▸ What to do
1 > Repeat the part of the road trip column starting at "We tracked our" and ending at "year to come.".
2 > In the road trip column, what words are on the black cover of the notebook used for the trip log?
3 > Write the next part of the road trip column, picking up after its final sentence.

▸ Passage provided
After 40 Days and 7,000 Miles, the Cost-Benefit Analysis Is in: It Was Totally Worth It
Chicago as seen from the water. Photo by Russell Frank
The weeds told the world we were gone. When we pulled up to our house after 40 days on the road, we saw dozens poking through the seams in the walkway and the cracks in the driveway. If we were still out west, there would have been tumbleweeds.
Normally, it feels good to be home after a long journey, just as it feels good to get outta Dodge when you’ve been town-bound for a while. Having arrived on a Saturday, I thought I’d use the weekend as a buffer, and get serious on Monday. The weeds, though, yanked me out of my vacationer’s “what do I feel like doing?” attitude and into “what should I be doing?” Fashion.
I immediately unpacked the car, and then my bags.
Next, I tore through the mail — 50 pieces, and those were just the ones addressed to me. Most were solicitations by lenders, insurers and non-governmental organizations. A couple were bills. No checks, alas.
In the morning, I pulled weeds. Then, to reward myself for my diligence (and ease my aching back), I looked at the cartoons in a stack of New Yorkers while watching a ballgame. Having thus braced myself, I turned to our trip log, to see how much money we spent.
Tracking expenses was a totally out of character pursuit. Throughout my adult life, my approach to money management has been to avoid thinking about it. “Avoidance,” the shrinks tell us, “is typically considered a maladaptive behavioral response to excessive fear and anxiety.”
I wish I could say our trip log was the result of years of therapy. In fact, I was just curious to see if I was correct when I calculated that driving to California and back would be cheaper than flying and renting a car. I think I was, but I haven’t studied the credit card statements yet.
We tracked our travels in a big notebook with the words “Notes on Life” emblazoned on its black cover. We bought it at the end of 2014, intending, as I wrote at the time, “to grab hold of life events large and small” throughout the year to come.
We kept it up for the first 11 days of 2015, missed a couple of days, returned to it, and gave up after Jan. 26. Most of the entries were about how cold it was. Last one: “Snowed all night and on through the day.”
We tried again on New Year’s Day 2019, this time making it discontinuously, to Feb. 12. Knowing what a poor diarist I am (I’d rather write columns), we set a low bar for the trip log: Keep track of Gas, food and lodging expenses, and maybe, if it doesn’t overtax our road-weary brains, jot down the day’s highlights and lowlights.
Of lowlights, I’m happy to report, there were none. No car trouble, no medical or dental crises and nothing, not even a phone charger, left behind despite all the times we packed and unpacked, plugged and unplugged.

▸ Data excerpts
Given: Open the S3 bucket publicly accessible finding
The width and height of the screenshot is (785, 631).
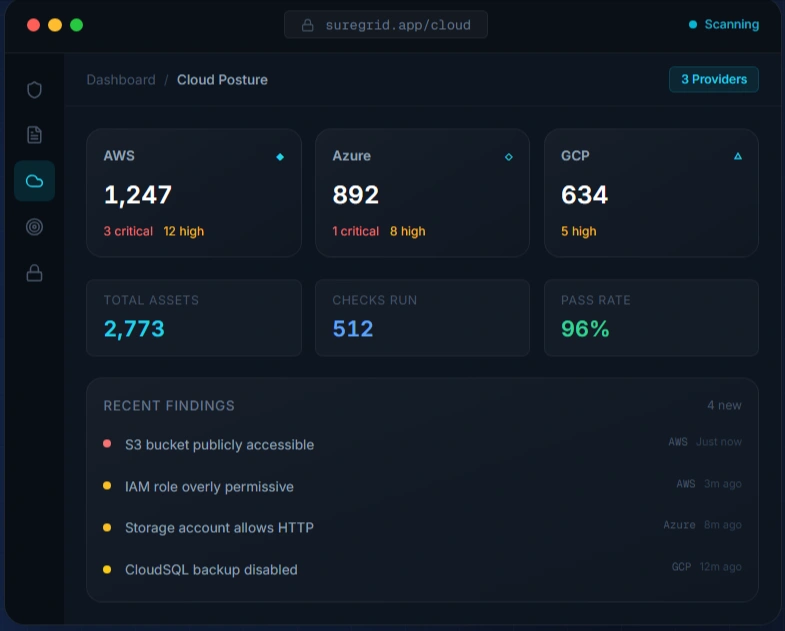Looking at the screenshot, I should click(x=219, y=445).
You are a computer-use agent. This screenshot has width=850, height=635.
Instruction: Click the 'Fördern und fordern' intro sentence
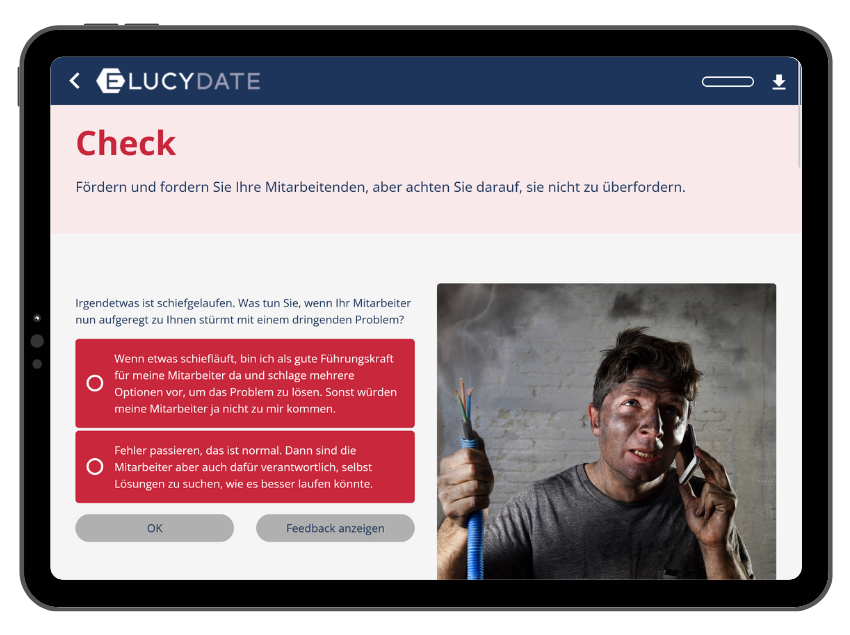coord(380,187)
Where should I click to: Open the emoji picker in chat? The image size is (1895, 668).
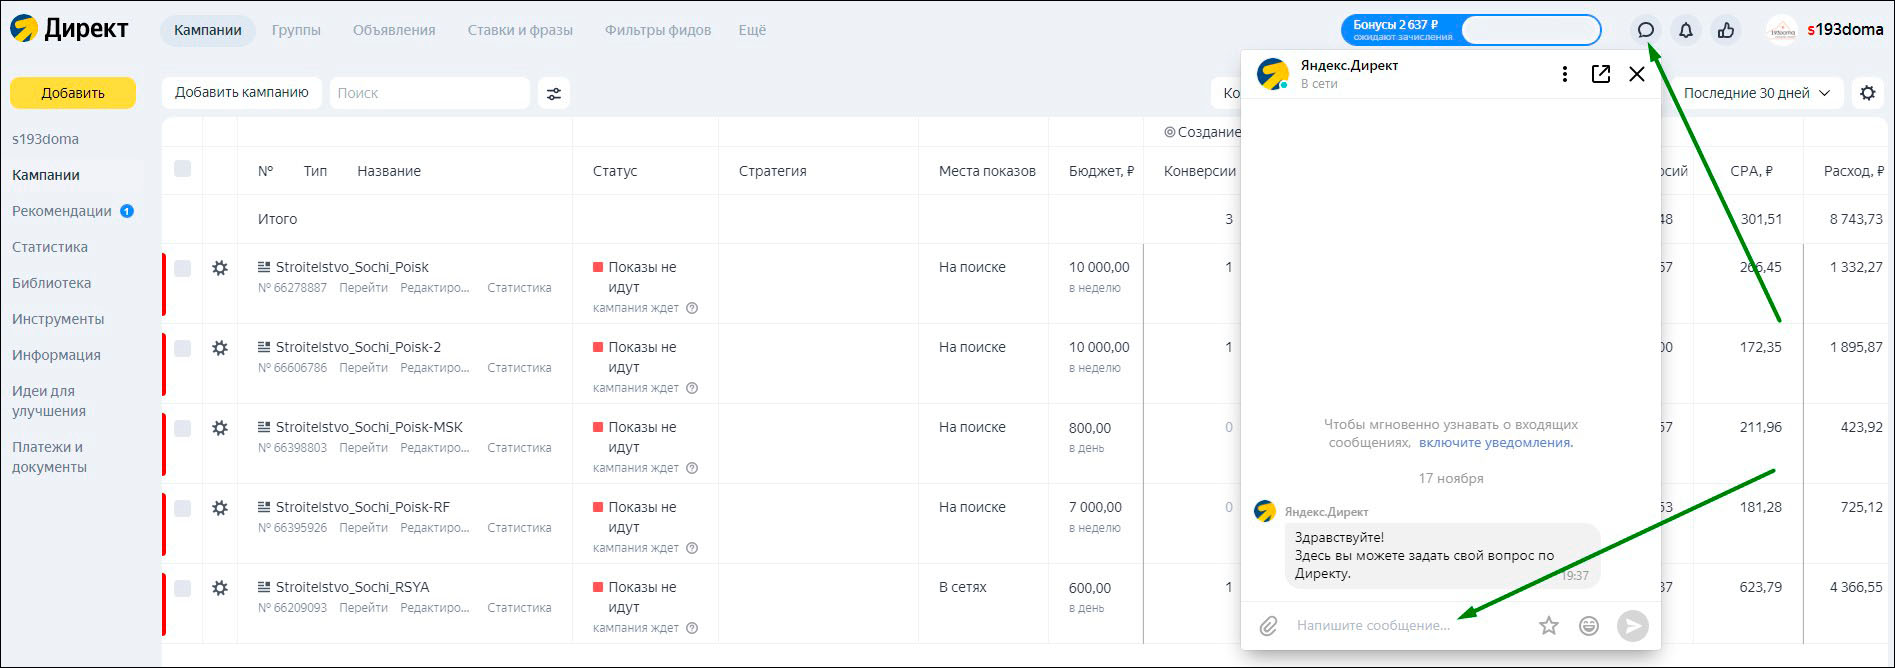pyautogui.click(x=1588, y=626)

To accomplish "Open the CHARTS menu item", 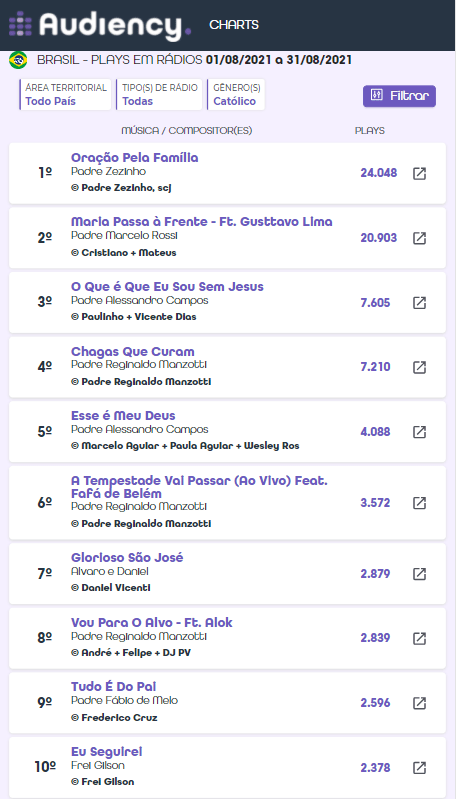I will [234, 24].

---

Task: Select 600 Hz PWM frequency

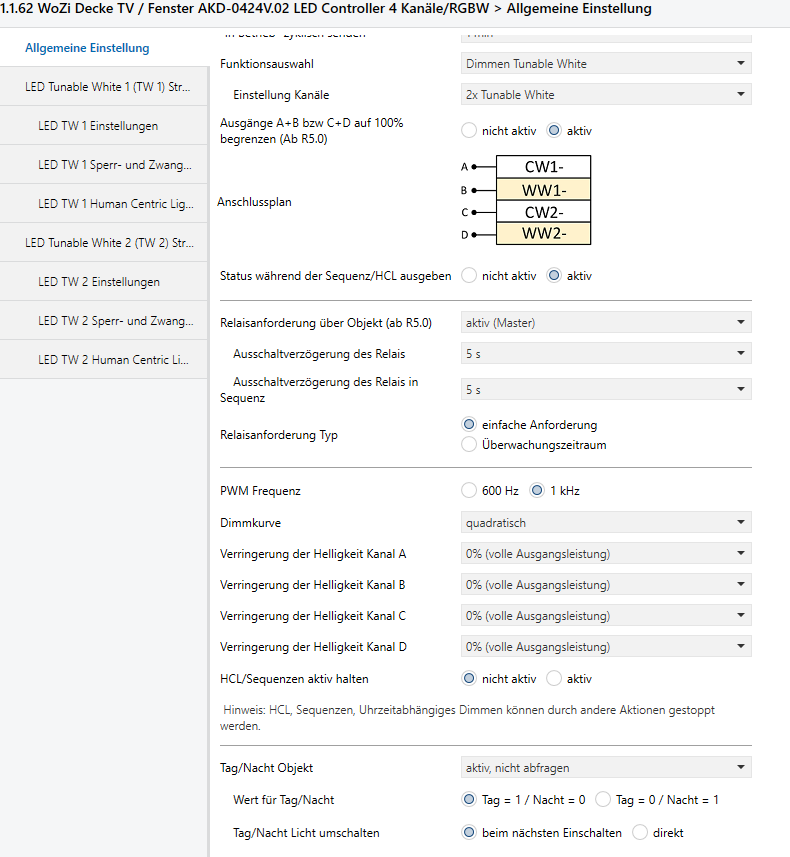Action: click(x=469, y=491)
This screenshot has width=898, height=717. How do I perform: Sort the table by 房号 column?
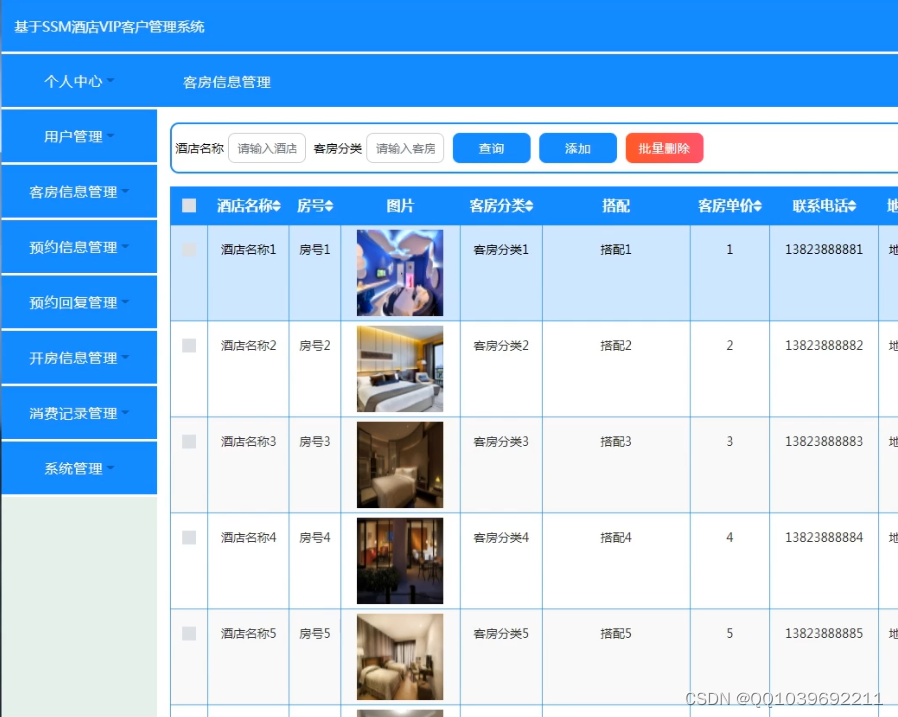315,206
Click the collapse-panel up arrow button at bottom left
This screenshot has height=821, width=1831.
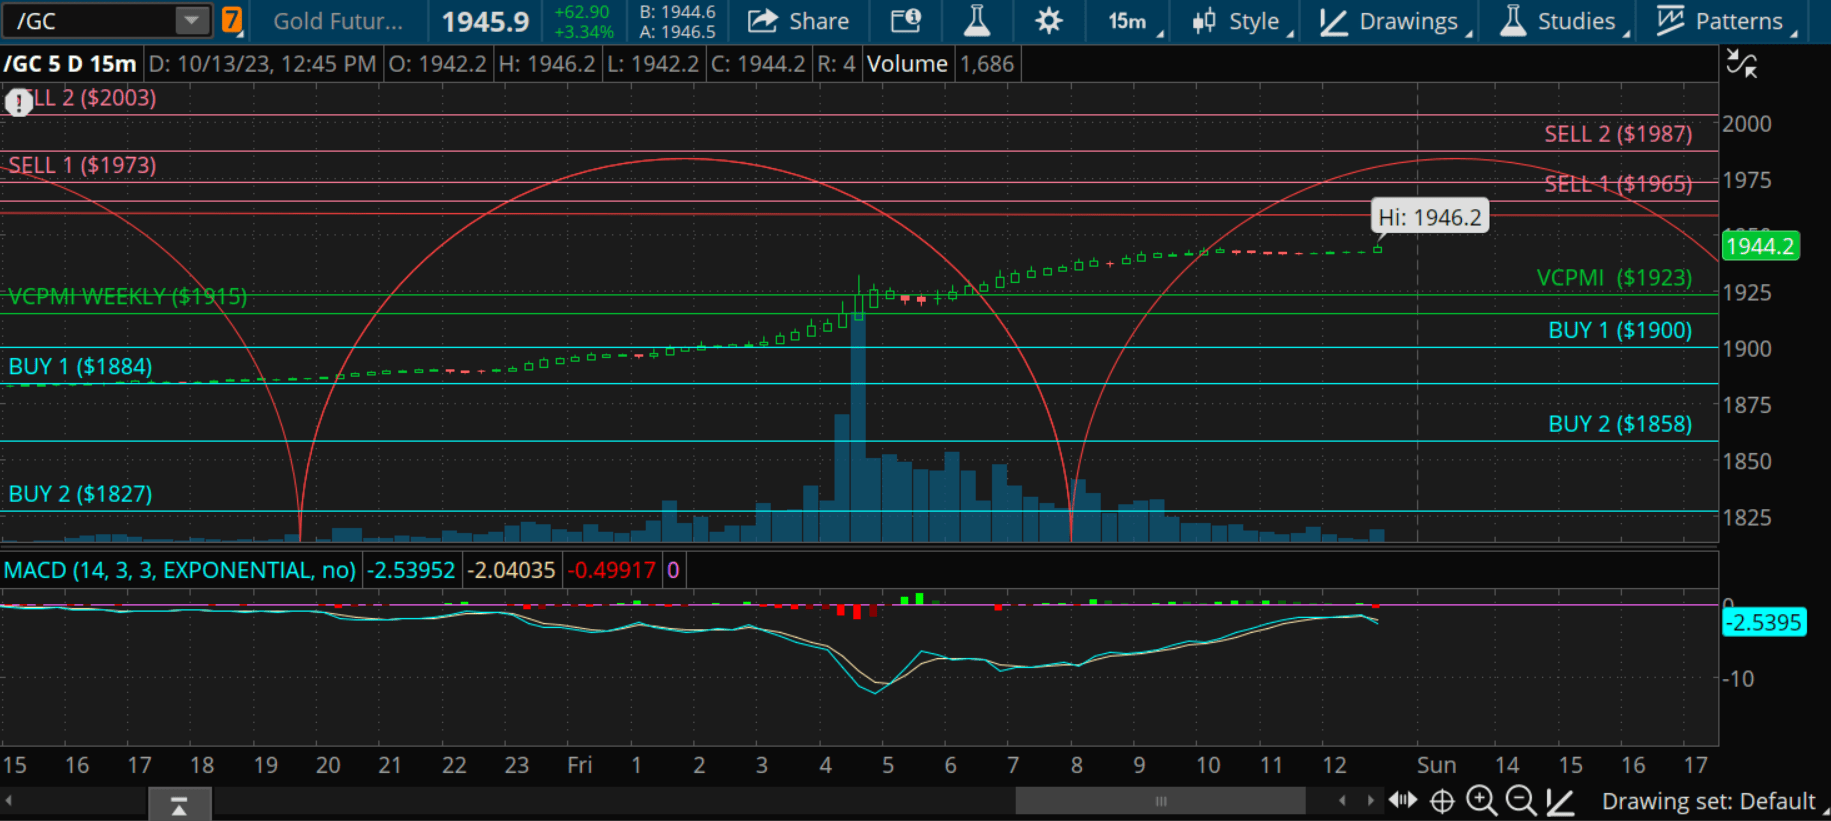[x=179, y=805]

▸ Answers to each task
1 >
We tracked our travels in a big notebook with the words “Notes on Life” emblazoned on its black cover. We bought it at the end of 2014, intending, as I wrote at the time, “to grab hold of life events large and small” throughout the year to come.

2 > "Notes on Life"

3 >
Highlights of the return trip included a picnic on Sonora Pass (elevation, 9,623 feet); dinosaur tracks in Red Fleet State Park near Vernal, Utah; anniversary dinner in the Haymarket District of Lincoln, Nebraska; an architecture boat tour of Chicago; and of course, return visits with friends and fam along the way.
Dinosaur footprint, Red Fleet State Park, Utah. Photo by Russell Frank
As for the expenses: the good news, for those hoping to squeeze in a road trip before summer’s end, is that what went up has come down, somewhat. The most we paid for gasoline was $6.50/gallon at a station in South Lake Tahoe on July 8. The least: $3.90 in Iowa on July 28.
All told, we spent $433 on fuel getting to California over 10 days (there were some side trips), and $288 coming straight back (mostly) in seven days, with another $146 spent tooling around California for a couple of weeks. Total: $867, which is way less than airfare+car rental would have been.
Of course, one must sleep and eat on a multi-day journey, but we mostly stayed with friends and family, who mostly fed us, so those costs were minimal.
My advice: Stay on good terms with everyone you’ve ever known, in case you pass through their town someday and need a place to crash.
What blew up the budget was renting Airbnbs large enough to accommodate all our children and grandchildren for eight nights, but getting all of us together for the first time in a decade was the main point of the trip.
On the first day, when all 13 of us converged on a house in Columbia, California, I had a pang of doubt: Had we grossly overestimated our collective tolerance for each other’s company?
We didn’t. It was the loveliest of times. I don’t know where or when the next family reunion will be, but the consensus was clear: We should do it more often.